[TASK OBJECTIVE]: Copy, word for word, the line containing "Instruction: Zoom into the Difficulty chart" and each line that follows it in the entries below; pictures do not belong in the copy.

[Dataset entries]
# # # # # # #

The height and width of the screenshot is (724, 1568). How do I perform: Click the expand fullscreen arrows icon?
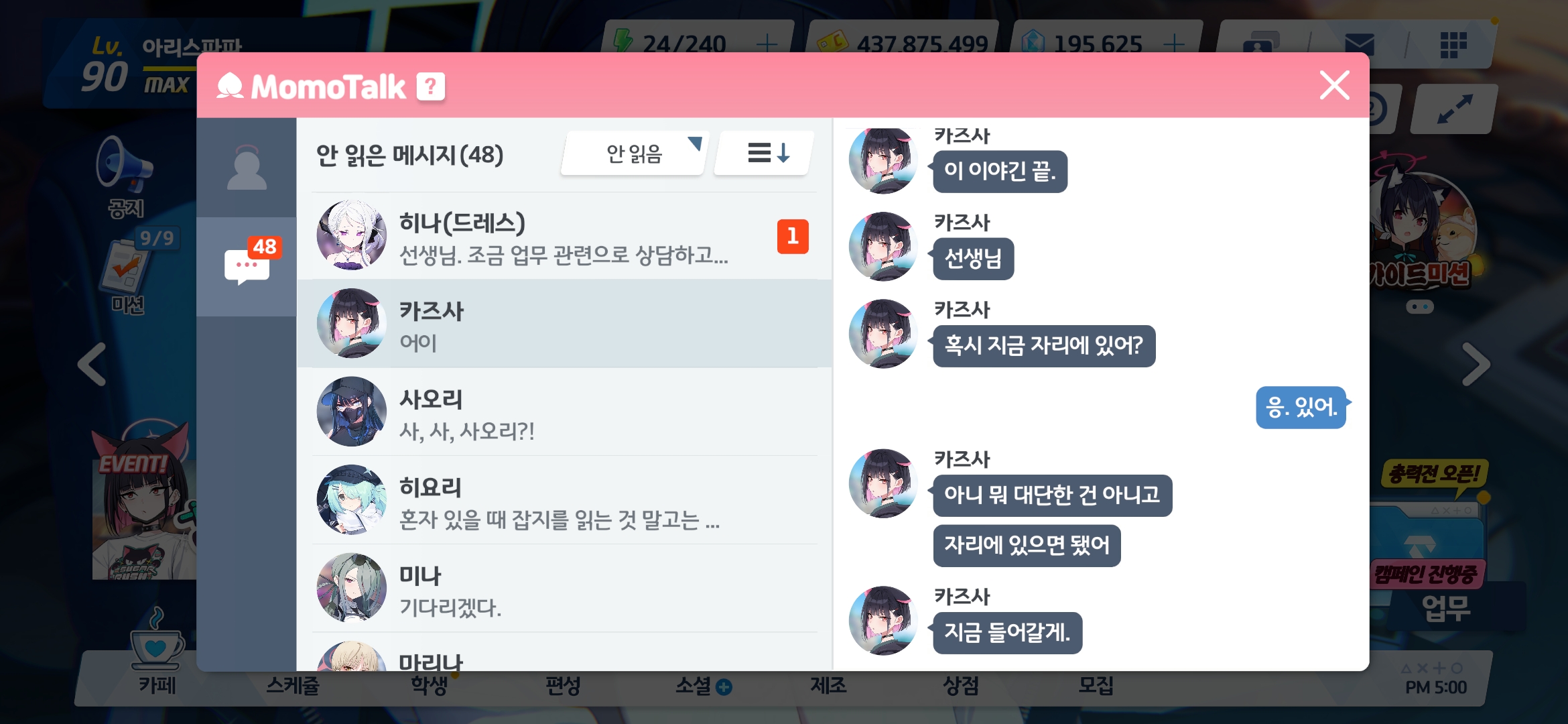pos(1454,109)
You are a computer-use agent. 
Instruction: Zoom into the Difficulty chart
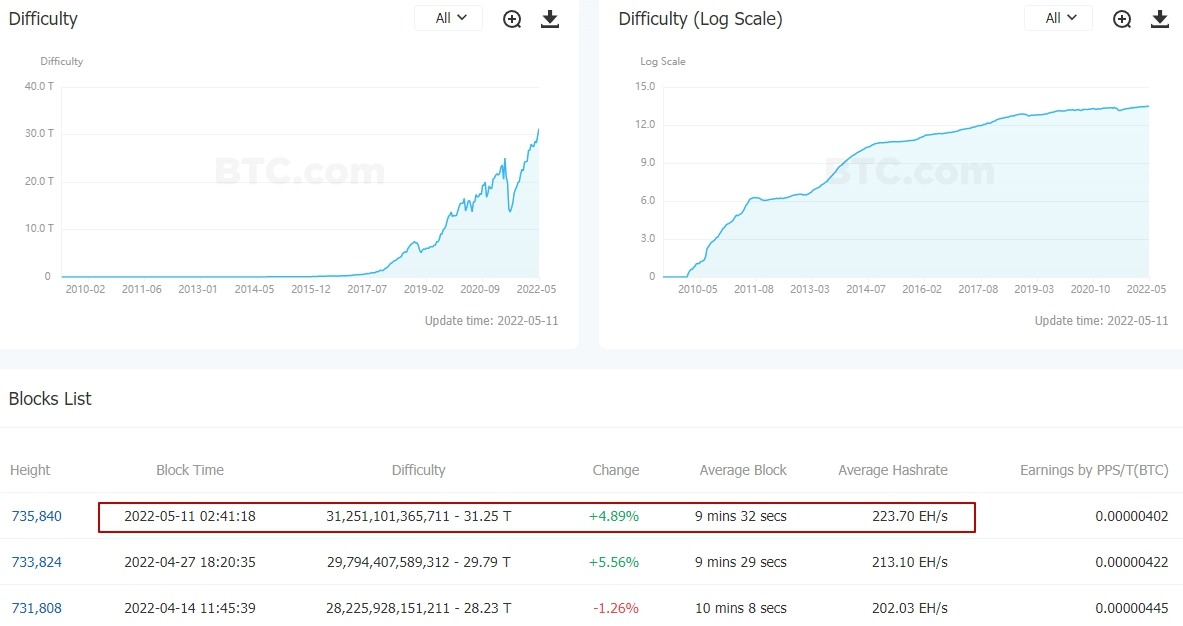(x=512, y=19)
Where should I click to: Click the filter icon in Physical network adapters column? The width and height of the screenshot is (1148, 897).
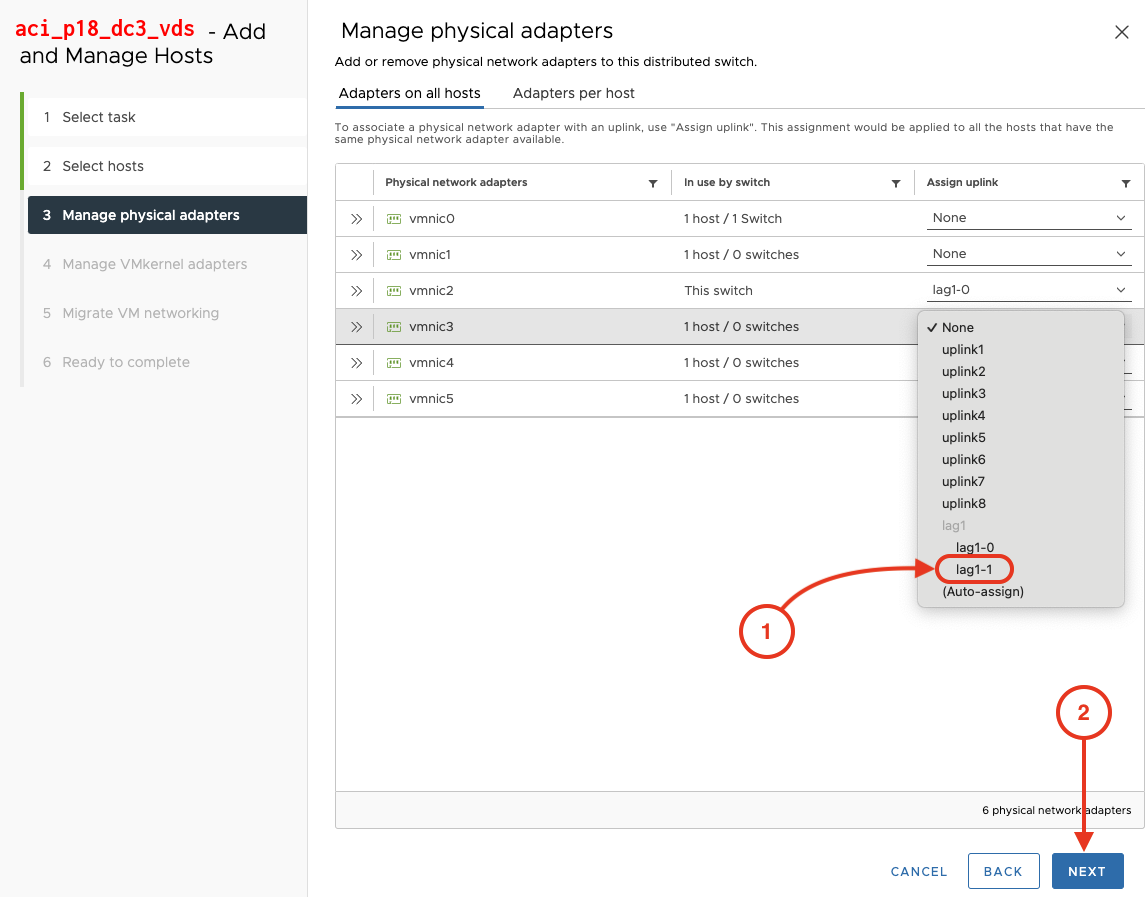pyautogui.click(x=653, y=184)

# # # # # # #

[ANSWER BELOW]:
Instruction: Zoom into the Difficulty chart
(x=512, y=19)
Where should I click to: Click the filter icon in Physical network adapters column? The width and height of the screenshot is (1148, 897).
pyautogui.click(x=653, y=184)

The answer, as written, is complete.